More importantly, as you probably observed, your method is quite inefficient. Just try to compute its value for 4000 or so. First, you sort the sequence every time. Second, you generate the whole sequence again in each step, just a bit longer.
For the latter, a solution is to memoize the results, so that you compute each such intermediate list only once. This would look something like:
import Data.List
generateSeq :: Int -> [Integer]
generateSeq x
| x == 0 = [1]
| otherwise = sort $ prev ++ toAppend
where prev = generatedSeqs !! (x - 1)
toAppend = [next*2 + 1, next*3 + 1]
next = head $ drop (x-1) prev
generatedSeqs :: [[Integer]]
generatedSeqs = map (map head . group . generateSeq) [0..]

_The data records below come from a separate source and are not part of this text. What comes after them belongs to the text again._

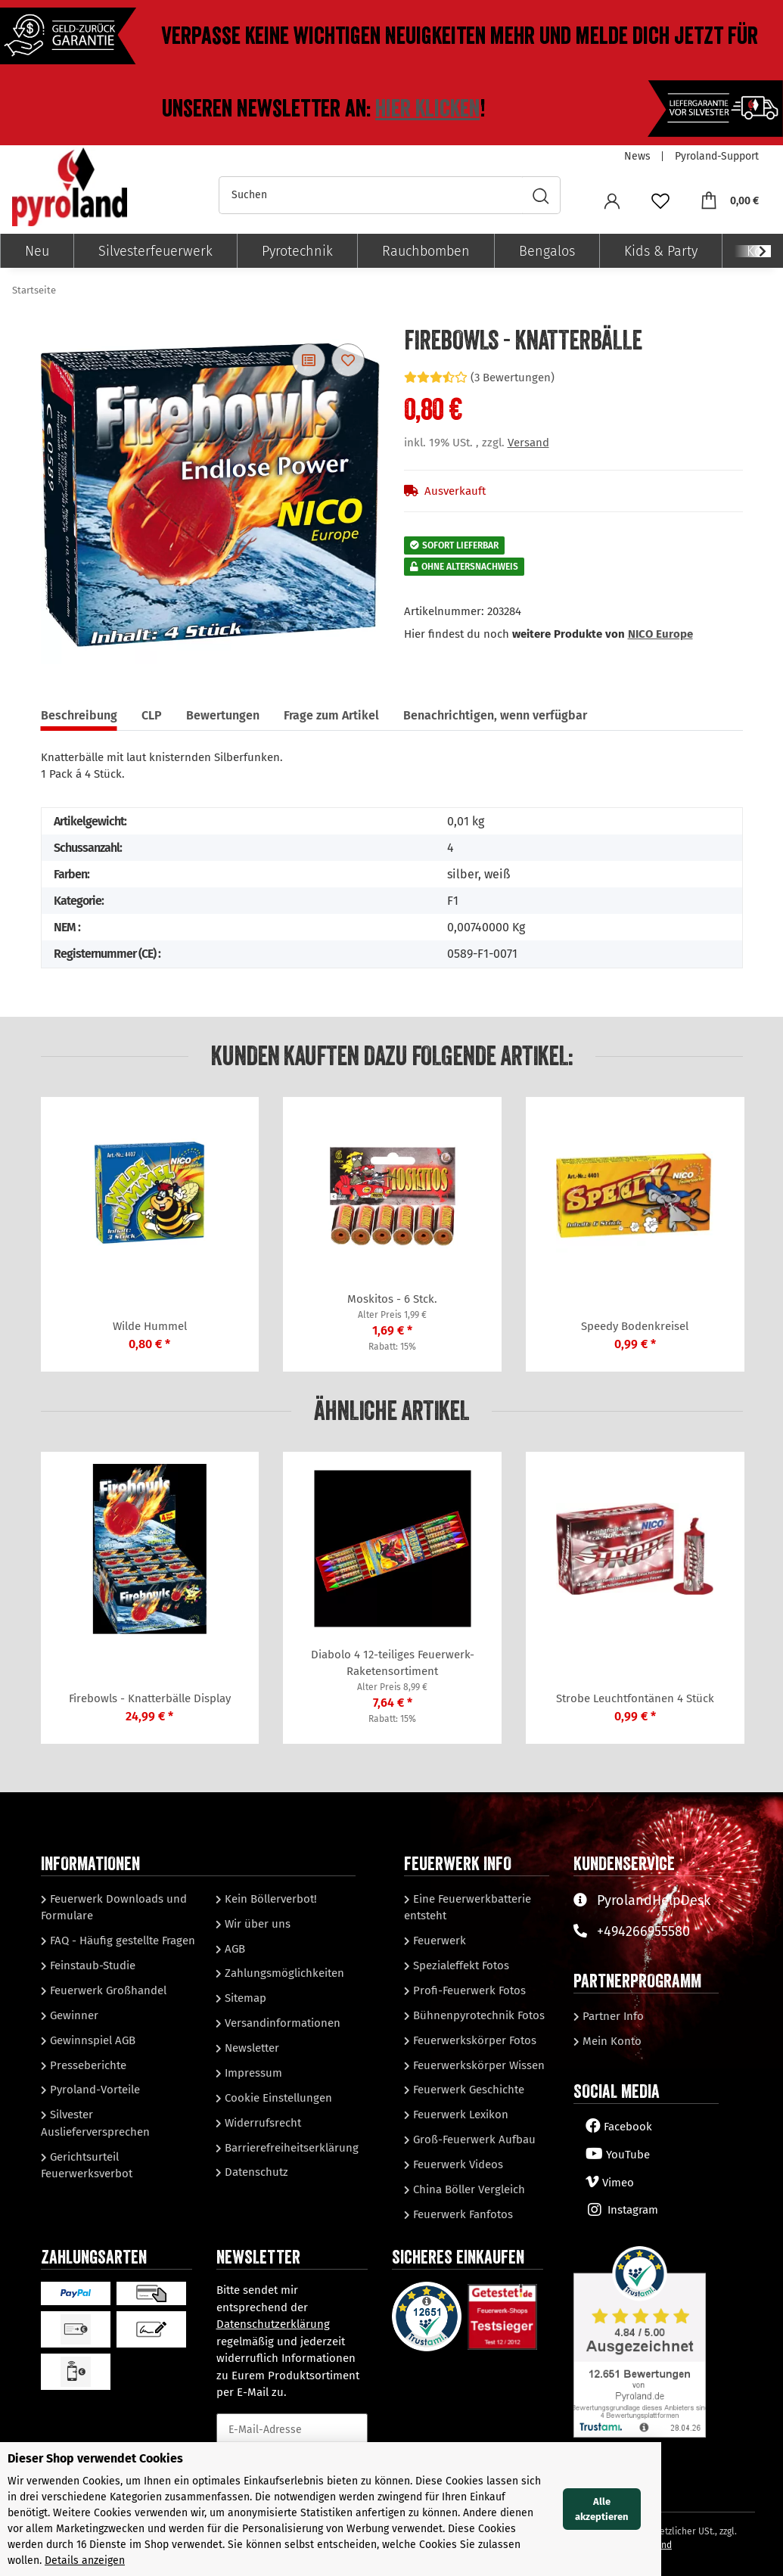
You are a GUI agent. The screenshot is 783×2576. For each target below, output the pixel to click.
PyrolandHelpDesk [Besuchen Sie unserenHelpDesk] (641, 1900)
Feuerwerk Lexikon (459, 2114)
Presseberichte (86, 2065)
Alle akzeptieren (723, 2517)
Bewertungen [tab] (222, 715)
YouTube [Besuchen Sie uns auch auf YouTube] (618, 2154)
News (637, 156)
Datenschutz (255, 2172)
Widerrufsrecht (261, 2123)
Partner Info (611, 2016)
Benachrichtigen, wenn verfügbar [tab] (495, 715)
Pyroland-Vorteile (93, 2089)
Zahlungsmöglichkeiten (283, 1973)
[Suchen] (371, 195)
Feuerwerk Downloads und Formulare (114, 1907)
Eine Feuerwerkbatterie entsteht (467, 1907)
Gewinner (72, 2015)
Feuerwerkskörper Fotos (473, 2040)
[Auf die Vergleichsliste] (308, 360)
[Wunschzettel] (660, 200)
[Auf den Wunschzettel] (348, 360)
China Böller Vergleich (467, 2189)
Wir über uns (256, 1924)
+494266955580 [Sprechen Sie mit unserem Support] (631, 1931)
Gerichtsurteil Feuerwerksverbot (86, 2165)
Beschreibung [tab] (79, 715)
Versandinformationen (281, 2023)
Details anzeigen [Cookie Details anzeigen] (130, 2560)
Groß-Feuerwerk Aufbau (473, 2139)
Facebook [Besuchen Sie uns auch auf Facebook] (619, 2126)
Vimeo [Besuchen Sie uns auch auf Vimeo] (610, 2182)
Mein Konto (610, 2041)
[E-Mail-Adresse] (292, 2429)
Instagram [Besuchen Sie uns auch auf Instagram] (622, 2210)
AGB (233, 1949)
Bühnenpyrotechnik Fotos (477, 2015)
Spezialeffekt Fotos (459, 1965)
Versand (528, 442)
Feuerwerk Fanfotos (461, 2214)
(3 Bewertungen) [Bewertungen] (479, 377)
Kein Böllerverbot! (269, 1899)
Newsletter (250, 2048)
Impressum (252, 2073)
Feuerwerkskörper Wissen (477, 2065)
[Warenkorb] (729, 200)
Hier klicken (427, 109)
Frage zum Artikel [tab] (331, 715)
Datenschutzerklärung (273, 2324)
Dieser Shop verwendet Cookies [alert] (95, 2474)
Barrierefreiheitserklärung (290, 2148)
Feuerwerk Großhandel (106, 1990)
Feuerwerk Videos (456, 2164)
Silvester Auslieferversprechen (95, 2123)
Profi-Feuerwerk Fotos (468, 1990)
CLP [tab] (151, 715)
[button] (612, 200)
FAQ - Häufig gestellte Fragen (121, 1940)
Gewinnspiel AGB (91, 2040)
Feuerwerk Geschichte (467, 2089)
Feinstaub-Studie (91, 1965)
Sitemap (244, 1998)
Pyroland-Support (717, 156)
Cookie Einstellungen (277, 2098)
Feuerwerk (438, 1940)
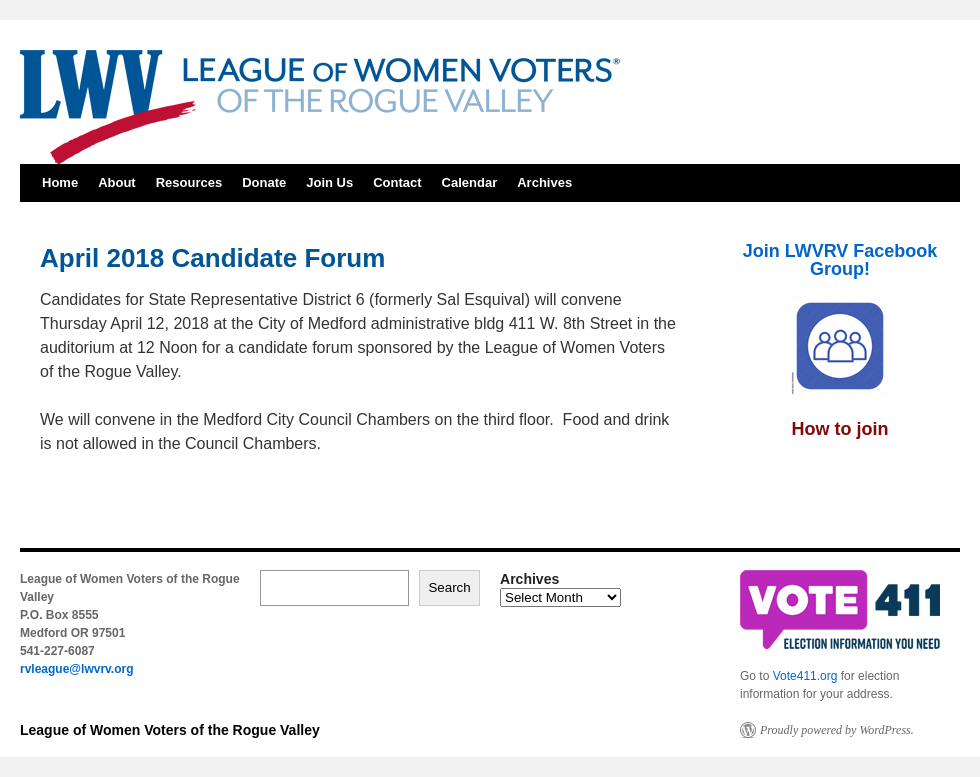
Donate (264, 182)
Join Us (329, 182)
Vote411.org (805, 676)
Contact (397, 182)
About (117, 182)
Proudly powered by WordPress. (837, 730)
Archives (544, 182)
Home (60, 182)
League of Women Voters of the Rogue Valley (170, 730)
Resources (189, 182)
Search (449, 587)
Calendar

getNumberAt :: Int -> Integer
getNumberAt n = (generatedSeqs !! n) !! n
For the former, repeated sorting: Let's consider, how would a human create such sequence. Probably she would keep two lists. One would some part of the sequence, and the other would be candidates yet to be added to the sequence. At each step, the smallest candidate n is appended, and 2*n+1 and 3*n+1 added to the candidates. Translating this into code yields
import Data.Set
a002977_list :: [Integer]
a002977_list = loop $ singleton 1
where
loop set = x : loop (set' <> fromList [2*x + 1, 3*x + 1])
where
(x, set') = deleteFindMin set
The argument to the helper function is a Set of candidates, which provides an efficient way for picking the smallest element.
You probably wonder why I named the function a002977_list. The sequence is of course a known one and is described, together with code samples how to generate it (the above code is adapted from there), at OESIS.
But I strongly encourage you to try to improve your solution first, before looking there.